Szájról olvasás automatizálása mély neurális hálózatok és mobilalkalmazás-kezelőfelületet alkalmazásával

Frigyes Viktor Arthur; Tamás Gábor Csapó

doi:10.15775/Besztud.2021.7-23

Frigyes Viktor Arthur
Tamás Gábor Csapó Budapesti Műszaki és Gazdaságtudományi Egyetem

DOI: https://doi.org/10.15775/Besztud.2021.7-23

Absztrakt

Automatic lipreading is a technique to predict the spoken content using lip video input. The advantage of lip video compared to other articulatory techniques (e.g. ultrasound tongue imaging, MRI) is that it is easily available and affordable: most modern smartphones have a front camera. There are already a few solutions for lip-to-speech synthesis, but they mostly concentrate on offline training and inference.
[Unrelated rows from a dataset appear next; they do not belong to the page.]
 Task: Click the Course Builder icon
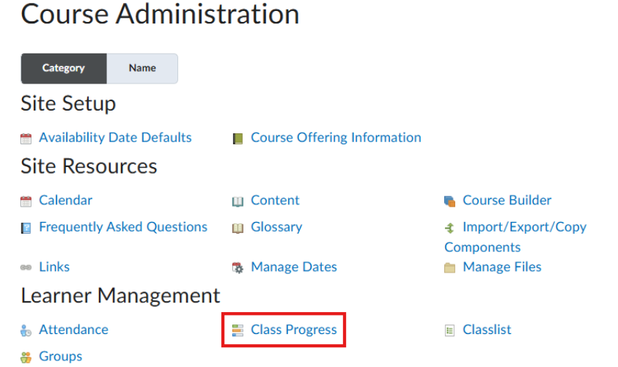tap(450, 201)
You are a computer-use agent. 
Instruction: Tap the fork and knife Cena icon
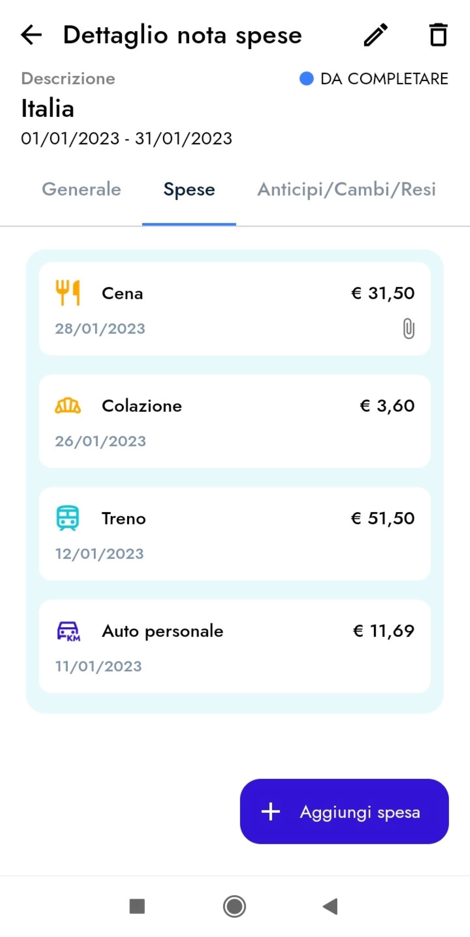point(68,292)
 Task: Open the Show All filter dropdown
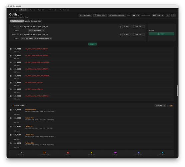pyautogui.click(x=160, y=106)
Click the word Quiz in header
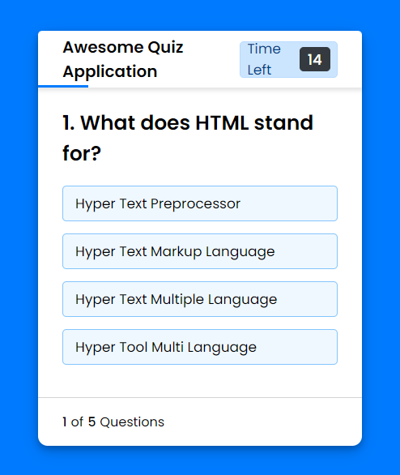 click(x=165, y=48)
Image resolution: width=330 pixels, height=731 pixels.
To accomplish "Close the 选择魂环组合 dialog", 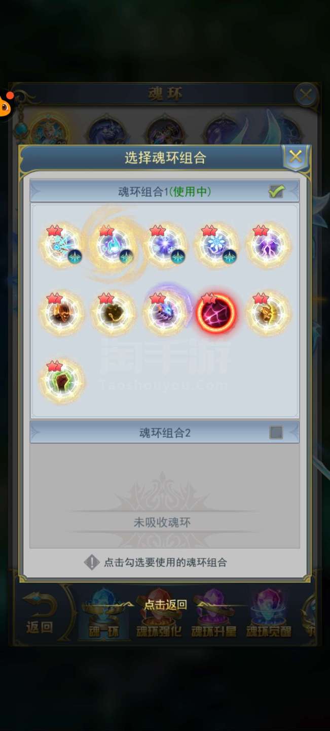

In this research, we propose a system built from three components: a backend for deep neural network training and inference, a webservice responsible for the communication between the server and the client, and a frontend as a form of a mobile application. We trained two approaches, both using convolutional and recurrent neural networks. In the first case, we record the mimic movements of the whole face and from this information, we deduce the phonetic information. In the latter case, only the mouth area is available as input data for the neural network. Our initial evaluation shows that the scenario is feasible: a top-5 classification accuracy of 74\% is combined with feedback from the mobile application user, making sure that the speaking impaired might be able to communicate with this solution. The results of the articulatory-to-acoustic conversion can contribute to the development of 'Silent Speech Interface' (SSI) systems. The essence of SSI is recording the articulation organs while the user of the device actually does not make a sound but yet the machine system is capable to synthesize speech based on the movement of the organs.